Energy storage devices, supercapacitors, fuel cells, electrolysers and secondary batteries form a crucial part in the transition from fossil fuels to more environmentally friendly energy sources. All of these devices use a continuous sheet separator, typically made of layers of very thin plastic that prove a physical barrier between the two electrodes.
This barrier prevents electronic shorting whilst allowing transport of ions and is vital to device function and performance. Separators also provide secondary functions, typically absorbing impurities and prevent secondary reactions that over time degrade device performance. However, manufacturing of such separators is complex, and modification to introduce secondary functions is complex and time consuming.

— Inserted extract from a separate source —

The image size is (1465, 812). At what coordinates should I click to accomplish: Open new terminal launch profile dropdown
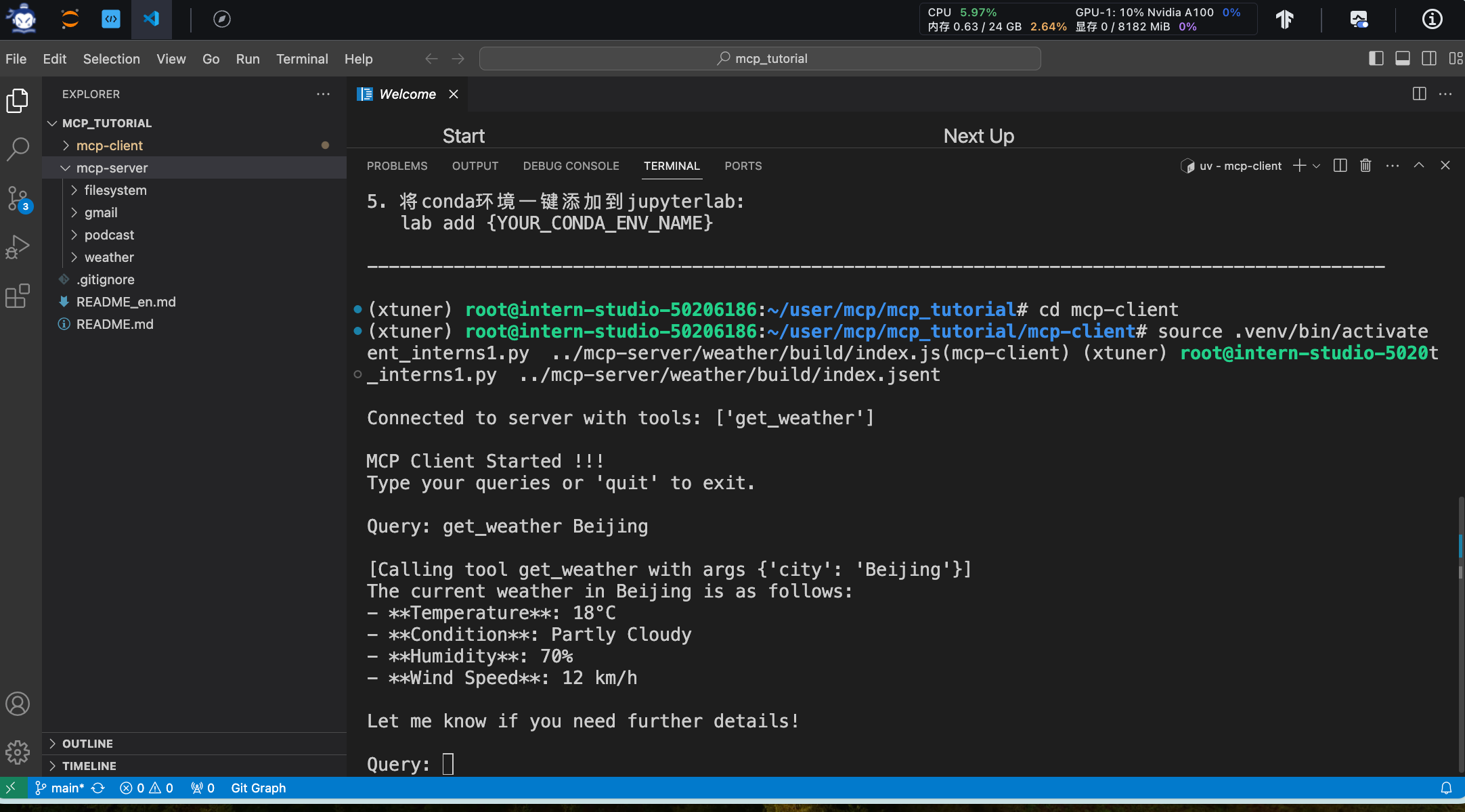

When such energy devices are produced, they under-go preconditioning before use. A critical process in this process is the controlled formation of interphase layers on the active material in the electrodes. These layers are critical to performance, and their formation is controlled by addition of additives. Such additives are often only effective on one electrode in the device, causing problems on the other, and thus limiting their use. SEAMLESS will seek to combine controlled release nanoparticles and monodisperse beads to re-envision separators and interphase formation in energy storage devices. Critical R&D challenges to be addressed include, development of control release nanoparticles for controlled additive release on electrode formation and to transfer microbead technology from medical diagnostics to a tailorable, easily modifiable alternative to sheet separator for energy storage devices.
SEAMLESS will move significantly beyond the state of the art, addressing key aspects in controlled release nanoparticles and particle separators for energy device application. The knowledge gained in SEAMLESS will have translational value towards the design wide range of energy storage devices.